Tuesday, March 25, 2014

Grandma Moses

Sugaring Off
oil on canvas
size unknown
Fenimore Art Museum, Cooperstown, NY, USA
-Fair use-
Grandma Moses (Anna Mary Robertson Moses; 1860-1961) is a self-taught renowned American folk artist. She did not begin painting until her late 70s. Her paintings provide nostalgic glimpses of daily life in rural New York and Virginia. This one was painted when she was at the age of 85.

She was born on a farm in Greenwich, upstate New York, one of a family of 10 children. She left home at a young age to work as a hired girl at a neighboring farm. Marrying in 1887, she eventually gave birth to 10 children (5 of whom survived past infancy). In addition to her work as a farm wife and mother, she helped support her family by selling various homemade foods.

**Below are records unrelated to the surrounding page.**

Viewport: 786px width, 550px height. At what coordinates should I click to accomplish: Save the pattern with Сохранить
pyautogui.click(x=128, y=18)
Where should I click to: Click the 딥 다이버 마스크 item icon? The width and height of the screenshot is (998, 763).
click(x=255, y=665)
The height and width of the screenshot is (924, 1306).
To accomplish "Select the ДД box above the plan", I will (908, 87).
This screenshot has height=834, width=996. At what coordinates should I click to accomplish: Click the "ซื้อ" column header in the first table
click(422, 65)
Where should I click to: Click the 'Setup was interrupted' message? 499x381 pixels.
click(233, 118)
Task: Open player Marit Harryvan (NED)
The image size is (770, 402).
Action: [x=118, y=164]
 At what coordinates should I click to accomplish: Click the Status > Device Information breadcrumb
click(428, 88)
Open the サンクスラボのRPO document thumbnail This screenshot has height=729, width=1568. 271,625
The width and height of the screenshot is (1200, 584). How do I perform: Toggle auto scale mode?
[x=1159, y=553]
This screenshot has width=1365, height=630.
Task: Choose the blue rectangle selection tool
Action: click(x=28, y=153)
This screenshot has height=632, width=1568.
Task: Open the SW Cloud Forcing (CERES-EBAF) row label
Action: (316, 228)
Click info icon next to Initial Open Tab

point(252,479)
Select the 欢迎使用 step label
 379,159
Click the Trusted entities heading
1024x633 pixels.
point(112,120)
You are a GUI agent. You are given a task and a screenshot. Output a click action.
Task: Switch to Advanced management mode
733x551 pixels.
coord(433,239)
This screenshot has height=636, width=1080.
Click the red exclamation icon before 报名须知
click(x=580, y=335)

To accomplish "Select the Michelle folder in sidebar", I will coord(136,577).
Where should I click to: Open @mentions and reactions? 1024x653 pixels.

She disliked spending time knitting and sewing, but she began entertaining herself and her friends by making needlework pictures and quilts portraying colorful scenes of farm life. At 78, when arthritis rendered her unable to embroider, friends suggested she try painting these scenes instead. She worked with whatever materials were at hand, used house paint and leftover canvas or fireboard for her first paintings. As a self-taught artist, she had little concern for perspective or proportion. Although familiar with the hardships and sorrow of farm life, she illustrated happy childhood memories of fields and storms, barn dances, and holidays in rural New York and Virginia. She deliberately omitted telephone poles, tractors, and other elements of the effects of industrialization.

A New York collector chanced upon her work and helped her begin exhibiting professionally. She gained the nickname “Grandma Moses” from a reviewer at New York's Herald Tribune. Her paintings became immensely popular and were appreciated for their nostalgic charm. She exhibited her work internationally into her 90s and painted until a few months before her death. By the time she died at age 101, she had produced over 3,600 paintings.